» Texte proposé

Evangile de dimanche: Tout est dans l’œil!

Cet évangile ne peut que nous prendre à contre-pied tellement nous avons tous une machine à calculer fixée dans notre cerveau, et cela dès l’enfance. La justice est distributive: un travail plus important mérite un salaire plus important: «à chacun selon son dû». Or voilà que Jésus brouille les cartes et nous invite à redécouvrir ce qu’est la justice divine.

Lorsque le maître de la vigne promet, tôt le matin, un salaire d’un denier (une pièce d’argent, dans la traduction liturgique) à des journaliers en attente d’embauche, il est généreux. C’était largement payé, c’était plus que le salaire habituel d’une journée. Autant dire que ceux qui n’auront travaillé que depuis 9 heures ou depuis midi se sentiront d’autant plus comblés. Quant à ceux qui n’auront travaillé à la vigne qu’à partir de 17 heures, à la fraîche en somme, quand se lève la brise vespertinale, ce sera pour eux tout à fait inespéré: ils se retrouveront comblés et honorés au-delà de leur attente.

Si l’histoire se passait en Suisse, chacun aurait dû donner son IBAN, les coordonnées de son compte bancaire. De retour chez soi, quelques jours plus tard, chacun aurait découvert la somme versée sur son compte. Les premiers: le denier promis et généreusement payé. Les autres un denier aussi, pour leur plus grande joie. Chacun aurait donc été content, très content. La justice était honorée pour le premier (un denier promis, un denier versé), et largement honorée, une justice généreuse et débordante pour les autres. Alors, où est le problème?

«Cet évangile invite à une conversion du regard et du cœur: la justice de Dieu déborde en miséricorde.»

C’est que dans le récit évangélique la distribution des honoraires a lieu en public, en commençant par les derniers. Lorsque ceux-ci reçoivent un denier – ce qui avait été promis – ils sont comblés. Tout naturellement, ceux qui avaient peiné depuis tôt le matin s’attendaient à recevoir davantage. Une fois le denier versé, ils récriminent contre le maître, s’estimant lésés. Jésus, au nom de Dieu, ne peut que rappeler: «n’ai-je pas le droit de faire ce que je veux de mes biens, ou alors ton regard est-il mauvais parce que je suis bon?».

» Données fournies
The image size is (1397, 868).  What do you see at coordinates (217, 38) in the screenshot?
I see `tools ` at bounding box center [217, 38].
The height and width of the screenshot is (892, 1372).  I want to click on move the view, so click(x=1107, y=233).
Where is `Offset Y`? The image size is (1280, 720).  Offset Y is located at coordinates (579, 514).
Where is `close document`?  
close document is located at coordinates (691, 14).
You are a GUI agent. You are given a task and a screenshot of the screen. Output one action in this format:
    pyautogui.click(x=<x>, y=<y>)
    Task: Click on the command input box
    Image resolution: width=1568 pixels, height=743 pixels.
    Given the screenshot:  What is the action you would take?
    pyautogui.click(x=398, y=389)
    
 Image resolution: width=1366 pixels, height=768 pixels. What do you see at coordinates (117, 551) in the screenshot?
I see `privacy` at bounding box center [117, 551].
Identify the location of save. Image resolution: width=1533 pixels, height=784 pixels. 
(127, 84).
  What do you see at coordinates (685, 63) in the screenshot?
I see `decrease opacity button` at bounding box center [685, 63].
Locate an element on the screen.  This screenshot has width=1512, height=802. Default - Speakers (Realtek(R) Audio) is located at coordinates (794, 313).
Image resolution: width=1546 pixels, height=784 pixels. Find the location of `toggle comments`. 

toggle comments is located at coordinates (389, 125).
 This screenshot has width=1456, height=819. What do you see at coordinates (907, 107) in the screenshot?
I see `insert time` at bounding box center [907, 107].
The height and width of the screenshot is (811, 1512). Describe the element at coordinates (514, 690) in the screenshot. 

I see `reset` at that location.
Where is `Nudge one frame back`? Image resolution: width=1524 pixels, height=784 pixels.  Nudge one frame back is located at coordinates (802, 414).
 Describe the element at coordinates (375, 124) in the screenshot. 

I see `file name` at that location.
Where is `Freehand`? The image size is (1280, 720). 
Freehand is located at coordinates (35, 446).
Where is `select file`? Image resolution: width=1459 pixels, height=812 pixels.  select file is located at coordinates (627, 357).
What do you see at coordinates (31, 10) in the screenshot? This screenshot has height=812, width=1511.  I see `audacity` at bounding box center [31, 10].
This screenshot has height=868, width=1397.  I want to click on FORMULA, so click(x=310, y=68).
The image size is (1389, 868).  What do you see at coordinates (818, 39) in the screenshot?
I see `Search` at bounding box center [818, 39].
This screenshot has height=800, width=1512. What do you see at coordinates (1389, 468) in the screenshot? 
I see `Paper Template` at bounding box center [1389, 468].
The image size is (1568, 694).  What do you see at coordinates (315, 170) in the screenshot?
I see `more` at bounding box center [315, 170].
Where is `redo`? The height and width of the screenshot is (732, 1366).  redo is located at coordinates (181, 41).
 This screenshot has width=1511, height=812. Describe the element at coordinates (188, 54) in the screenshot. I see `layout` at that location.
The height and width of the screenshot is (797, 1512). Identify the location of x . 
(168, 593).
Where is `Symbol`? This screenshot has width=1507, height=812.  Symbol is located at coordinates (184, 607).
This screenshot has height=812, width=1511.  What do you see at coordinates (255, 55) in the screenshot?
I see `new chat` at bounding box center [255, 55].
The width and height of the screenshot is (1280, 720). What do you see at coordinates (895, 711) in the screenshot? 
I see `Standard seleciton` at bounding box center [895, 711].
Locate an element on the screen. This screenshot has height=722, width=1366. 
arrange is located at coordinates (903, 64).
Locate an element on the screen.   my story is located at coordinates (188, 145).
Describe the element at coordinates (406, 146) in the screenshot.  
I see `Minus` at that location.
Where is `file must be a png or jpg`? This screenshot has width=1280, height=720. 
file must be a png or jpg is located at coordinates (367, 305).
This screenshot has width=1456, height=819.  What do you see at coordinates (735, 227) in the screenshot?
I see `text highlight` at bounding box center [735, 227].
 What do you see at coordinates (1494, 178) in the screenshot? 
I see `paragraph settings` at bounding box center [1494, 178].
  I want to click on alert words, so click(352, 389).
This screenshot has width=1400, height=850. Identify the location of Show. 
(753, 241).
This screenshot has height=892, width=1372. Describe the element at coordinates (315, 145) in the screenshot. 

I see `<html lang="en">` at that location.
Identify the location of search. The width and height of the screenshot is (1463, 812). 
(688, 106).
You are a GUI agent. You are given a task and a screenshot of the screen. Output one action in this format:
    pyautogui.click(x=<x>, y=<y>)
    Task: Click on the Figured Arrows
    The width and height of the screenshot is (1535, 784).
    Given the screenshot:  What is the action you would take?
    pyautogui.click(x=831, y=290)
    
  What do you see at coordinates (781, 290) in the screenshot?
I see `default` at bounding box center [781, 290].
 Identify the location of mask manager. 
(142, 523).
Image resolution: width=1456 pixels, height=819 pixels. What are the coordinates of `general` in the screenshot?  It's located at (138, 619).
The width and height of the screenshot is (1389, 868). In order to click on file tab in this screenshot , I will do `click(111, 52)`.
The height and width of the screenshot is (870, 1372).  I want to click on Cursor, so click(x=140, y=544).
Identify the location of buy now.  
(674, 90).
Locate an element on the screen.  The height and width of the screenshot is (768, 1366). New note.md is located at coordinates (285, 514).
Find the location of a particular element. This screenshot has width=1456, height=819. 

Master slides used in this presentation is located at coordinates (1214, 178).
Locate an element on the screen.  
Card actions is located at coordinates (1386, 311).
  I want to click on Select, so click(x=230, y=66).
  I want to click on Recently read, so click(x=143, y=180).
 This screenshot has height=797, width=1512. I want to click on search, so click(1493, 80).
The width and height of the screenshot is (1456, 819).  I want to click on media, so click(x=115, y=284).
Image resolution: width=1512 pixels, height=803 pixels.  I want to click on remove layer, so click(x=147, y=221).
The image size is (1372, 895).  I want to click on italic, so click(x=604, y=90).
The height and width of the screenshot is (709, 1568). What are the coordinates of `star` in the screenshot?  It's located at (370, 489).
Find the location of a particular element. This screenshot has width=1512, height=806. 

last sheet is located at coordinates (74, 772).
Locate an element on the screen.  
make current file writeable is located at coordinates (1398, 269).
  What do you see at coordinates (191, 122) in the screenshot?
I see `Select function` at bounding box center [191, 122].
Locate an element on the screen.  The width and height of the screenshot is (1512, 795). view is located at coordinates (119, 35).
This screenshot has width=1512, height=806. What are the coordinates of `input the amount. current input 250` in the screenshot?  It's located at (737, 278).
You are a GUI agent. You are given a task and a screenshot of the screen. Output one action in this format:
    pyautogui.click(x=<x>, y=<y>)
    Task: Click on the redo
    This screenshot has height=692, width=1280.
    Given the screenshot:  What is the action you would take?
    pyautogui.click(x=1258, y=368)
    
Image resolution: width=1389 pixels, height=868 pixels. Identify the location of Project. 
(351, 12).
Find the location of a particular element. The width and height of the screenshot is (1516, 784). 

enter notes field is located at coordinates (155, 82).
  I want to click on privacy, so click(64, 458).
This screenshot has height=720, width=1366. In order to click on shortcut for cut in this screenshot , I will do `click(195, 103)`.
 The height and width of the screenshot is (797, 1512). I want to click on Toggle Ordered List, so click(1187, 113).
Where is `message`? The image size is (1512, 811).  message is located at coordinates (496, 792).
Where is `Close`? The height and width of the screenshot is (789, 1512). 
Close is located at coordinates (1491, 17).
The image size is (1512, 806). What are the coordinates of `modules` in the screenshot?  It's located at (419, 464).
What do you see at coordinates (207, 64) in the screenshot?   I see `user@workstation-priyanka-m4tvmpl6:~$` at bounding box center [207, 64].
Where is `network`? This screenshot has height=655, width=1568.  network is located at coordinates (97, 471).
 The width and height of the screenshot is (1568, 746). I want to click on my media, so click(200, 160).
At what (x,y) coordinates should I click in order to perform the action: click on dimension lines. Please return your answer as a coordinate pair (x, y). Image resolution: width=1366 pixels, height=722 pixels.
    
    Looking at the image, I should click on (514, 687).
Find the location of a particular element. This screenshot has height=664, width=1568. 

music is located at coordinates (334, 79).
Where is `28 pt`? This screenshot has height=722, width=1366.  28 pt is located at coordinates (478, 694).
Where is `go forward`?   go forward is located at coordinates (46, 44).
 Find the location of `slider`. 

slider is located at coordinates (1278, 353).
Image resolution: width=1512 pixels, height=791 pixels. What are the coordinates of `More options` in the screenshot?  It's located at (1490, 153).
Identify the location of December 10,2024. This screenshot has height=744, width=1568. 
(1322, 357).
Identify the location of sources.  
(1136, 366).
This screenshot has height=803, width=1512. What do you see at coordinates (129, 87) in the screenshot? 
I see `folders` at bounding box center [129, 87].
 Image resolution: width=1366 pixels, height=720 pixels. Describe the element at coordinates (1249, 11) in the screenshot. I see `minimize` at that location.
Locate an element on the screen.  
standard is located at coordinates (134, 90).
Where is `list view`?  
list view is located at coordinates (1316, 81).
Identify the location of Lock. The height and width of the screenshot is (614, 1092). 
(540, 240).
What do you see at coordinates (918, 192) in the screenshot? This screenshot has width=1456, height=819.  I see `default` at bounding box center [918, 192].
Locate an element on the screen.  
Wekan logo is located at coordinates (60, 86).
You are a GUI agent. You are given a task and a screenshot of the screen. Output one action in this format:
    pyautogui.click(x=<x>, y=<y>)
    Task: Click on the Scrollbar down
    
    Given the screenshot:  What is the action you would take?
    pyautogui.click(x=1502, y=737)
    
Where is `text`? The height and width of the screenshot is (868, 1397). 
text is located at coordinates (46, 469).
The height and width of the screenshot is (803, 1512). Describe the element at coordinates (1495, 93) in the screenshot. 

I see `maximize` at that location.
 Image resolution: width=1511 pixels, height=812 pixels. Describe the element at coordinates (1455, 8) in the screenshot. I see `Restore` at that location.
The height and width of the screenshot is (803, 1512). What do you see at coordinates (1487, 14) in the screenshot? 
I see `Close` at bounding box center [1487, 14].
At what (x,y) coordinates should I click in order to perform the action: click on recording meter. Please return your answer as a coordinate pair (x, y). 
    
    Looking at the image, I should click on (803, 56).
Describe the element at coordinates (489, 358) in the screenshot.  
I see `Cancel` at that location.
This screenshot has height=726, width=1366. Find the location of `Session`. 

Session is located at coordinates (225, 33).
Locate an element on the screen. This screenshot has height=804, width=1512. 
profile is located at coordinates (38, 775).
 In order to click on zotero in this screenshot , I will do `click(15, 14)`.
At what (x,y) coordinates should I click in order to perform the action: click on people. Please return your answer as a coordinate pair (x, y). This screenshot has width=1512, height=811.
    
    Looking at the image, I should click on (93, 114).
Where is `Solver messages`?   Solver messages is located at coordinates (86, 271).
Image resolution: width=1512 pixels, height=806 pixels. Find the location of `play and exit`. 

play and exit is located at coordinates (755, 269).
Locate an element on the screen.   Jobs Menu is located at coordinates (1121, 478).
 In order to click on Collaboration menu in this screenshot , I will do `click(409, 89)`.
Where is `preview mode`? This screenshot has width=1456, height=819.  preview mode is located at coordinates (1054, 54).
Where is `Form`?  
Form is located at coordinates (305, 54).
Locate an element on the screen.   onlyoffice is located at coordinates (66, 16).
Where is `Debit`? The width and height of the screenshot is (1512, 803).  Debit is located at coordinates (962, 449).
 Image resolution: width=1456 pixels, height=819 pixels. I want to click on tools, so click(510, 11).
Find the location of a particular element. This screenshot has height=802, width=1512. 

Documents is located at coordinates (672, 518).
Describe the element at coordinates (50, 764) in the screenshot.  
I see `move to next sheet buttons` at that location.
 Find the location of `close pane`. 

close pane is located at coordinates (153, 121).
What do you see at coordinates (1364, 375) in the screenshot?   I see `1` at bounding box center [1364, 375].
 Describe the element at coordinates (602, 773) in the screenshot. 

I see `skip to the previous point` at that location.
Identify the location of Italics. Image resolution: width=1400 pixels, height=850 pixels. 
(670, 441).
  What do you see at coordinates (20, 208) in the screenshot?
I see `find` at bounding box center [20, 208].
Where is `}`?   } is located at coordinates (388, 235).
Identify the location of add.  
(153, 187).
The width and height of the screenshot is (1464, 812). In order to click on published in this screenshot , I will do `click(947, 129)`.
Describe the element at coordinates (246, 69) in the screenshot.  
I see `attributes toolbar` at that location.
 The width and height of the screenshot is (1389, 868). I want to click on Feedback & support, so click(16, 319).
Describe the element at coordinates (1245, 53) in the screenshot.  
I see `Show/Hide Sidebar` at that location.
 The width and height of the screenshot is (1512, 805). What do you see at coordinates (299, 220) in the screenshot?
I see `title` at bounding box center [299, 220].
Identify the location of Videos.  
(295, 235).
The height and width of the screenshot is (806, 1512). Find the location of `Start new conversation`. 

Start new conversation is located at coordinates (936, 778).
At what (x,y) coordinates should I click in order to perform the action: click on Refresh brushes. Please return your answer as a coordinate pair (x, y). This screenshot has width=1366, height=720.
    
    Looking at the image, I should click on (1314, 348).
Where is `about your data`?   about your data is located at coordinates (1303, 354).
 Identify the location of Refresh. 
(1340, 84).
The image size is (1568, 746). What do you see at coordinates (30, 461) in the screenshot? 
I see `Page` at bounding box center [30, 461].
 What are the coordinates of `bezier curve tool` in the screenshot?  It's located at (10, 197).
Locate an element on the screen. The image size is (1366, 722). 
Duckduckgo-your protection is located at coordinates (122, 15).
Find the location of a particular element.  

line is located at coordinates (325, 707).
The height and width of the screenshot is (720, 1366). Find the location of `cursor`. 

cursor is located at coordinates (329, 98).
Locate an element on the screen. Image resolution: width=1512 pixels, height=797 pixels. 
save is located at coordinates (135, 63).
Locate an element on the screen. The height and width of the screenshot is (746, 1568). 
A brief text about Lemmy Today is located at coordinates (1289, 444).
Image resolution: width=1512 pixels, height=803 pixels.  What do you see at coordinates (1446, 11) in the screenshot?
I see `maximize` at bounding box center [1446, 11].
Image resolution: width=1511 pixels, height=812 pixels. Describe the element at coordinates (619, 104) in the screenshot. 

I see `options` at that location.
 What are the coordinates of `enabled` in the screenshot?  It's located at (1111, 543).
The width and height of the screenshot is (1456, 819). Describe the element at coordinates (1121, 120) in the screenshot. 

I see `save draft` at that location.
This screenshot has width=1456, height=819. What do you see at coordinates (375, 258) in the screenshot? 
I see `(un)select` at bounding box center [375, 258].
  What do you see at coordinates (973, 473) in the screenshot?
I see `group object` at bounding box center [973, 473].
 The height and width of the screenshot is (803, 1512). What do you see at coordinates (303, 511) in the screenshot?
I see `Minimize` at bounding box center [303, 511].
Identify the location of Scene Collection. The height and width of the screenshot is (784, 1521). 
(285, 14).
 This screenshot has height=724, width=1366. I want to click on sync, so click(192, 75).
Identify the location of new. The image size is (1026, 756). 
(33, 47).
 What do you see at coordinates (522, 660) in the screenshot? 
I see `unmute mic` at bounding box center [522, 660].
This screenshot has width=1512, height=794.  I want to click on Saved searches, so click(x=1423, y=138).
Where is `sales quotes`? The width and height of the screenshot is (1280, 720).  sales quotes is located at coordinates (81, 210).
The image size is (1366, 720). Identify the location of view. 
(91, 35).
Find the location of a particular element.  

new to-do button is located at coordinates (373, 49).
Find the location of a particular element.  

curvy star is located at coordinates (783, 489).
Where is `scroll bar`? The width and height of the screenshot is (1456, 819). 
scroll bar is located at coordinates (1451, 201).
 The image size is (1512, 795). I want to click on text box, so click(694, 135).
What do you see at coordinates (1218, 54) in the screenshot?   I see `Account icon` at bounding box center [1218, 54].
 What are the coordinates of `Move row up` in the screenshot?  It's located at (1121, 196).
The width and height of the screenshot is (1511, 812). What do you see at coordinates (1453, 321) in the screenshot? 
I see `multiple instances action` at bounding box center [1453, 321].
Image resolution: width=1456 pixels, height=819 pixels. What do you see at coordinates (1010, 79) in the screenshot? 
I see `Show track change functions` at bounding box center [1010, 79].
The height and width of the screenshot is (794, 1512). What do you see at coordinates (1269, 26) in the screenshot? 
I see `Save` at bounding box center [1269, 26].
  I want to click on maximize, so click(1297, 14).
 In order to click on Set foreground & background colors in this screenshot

» Consigne
Recopiez sans rien changer le passage du texte sur l'évangile du dimanche qui commence aux mots « Si l’histoire se » et s'arrête après « est le problème? ». Le matériel fourni n'a aucun lien avec le texte.

» Réponse attendue
Si l’histoire se passait en Suisse, chacun aurait dû donner son IBAN, les coordonnées de son compte bancaire. De retour chez soi, quelques jours plus tard, chacun aurait découvert la somme versée sur son compte. Les premiers: le denier promis et généreusement payé. Les autres un denier aussi, pour leur plus grande joie. Chacun aurait donc été content, très content. La justice était honorée pour le premier (un denier promis, un denier versé), et largement honorée, une justice généreuse et débordante pour les autres. Alors, où est le problème?